I also sent many articles about personality development etc which I started to
realize some info is too advanced and wish somehow they could be viewed at the
"right" times in his life. Like he doesn't really need to know nor understand
neuropsychological advances in research :) So little pondering on how to
"feed" him the right info at the right time. Also extremely timely, since its
email, if I miss a particularly important day sending it out, I'm late :(.

Nevertheless, if gmail holds out for the next 18yrs, it would be a killer
present to have his entire life online w/ pics and at the time memories handed
to him. and like other commenter suggested, may need to do a regular "takeout"
for him.

Furthermore, in addition to that, I'm also trying to address the needs of our
immediate family sharing his day to day fun but don't want to use the
currently available privacy fiasco social media.

So I'm also in this dilemma like others howto share w/o going to FB/Twit/Insta
and alike.
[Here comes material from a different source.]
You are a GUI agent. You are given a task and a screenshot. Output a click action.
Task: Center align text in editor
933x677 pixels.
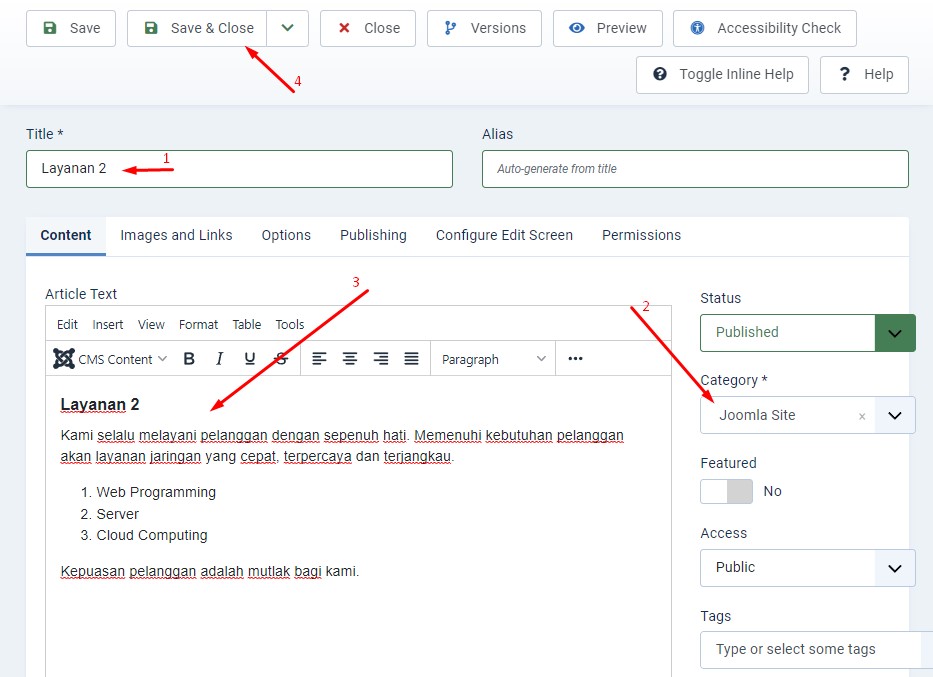350,359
Want something very private but easily available. And like the
other commenter, I came to the conclusion of creating my own. So I'm on my way
of wireframing, prototyping a PWA based service where everything is private
and is fee based. Kinda like the antithesis of all social media as we
currently know it. Time seems ripe to address the need for privacy....

------
pwg
Give Gallery a look: [http://galleryproject.org/](http://galleryproject.org/)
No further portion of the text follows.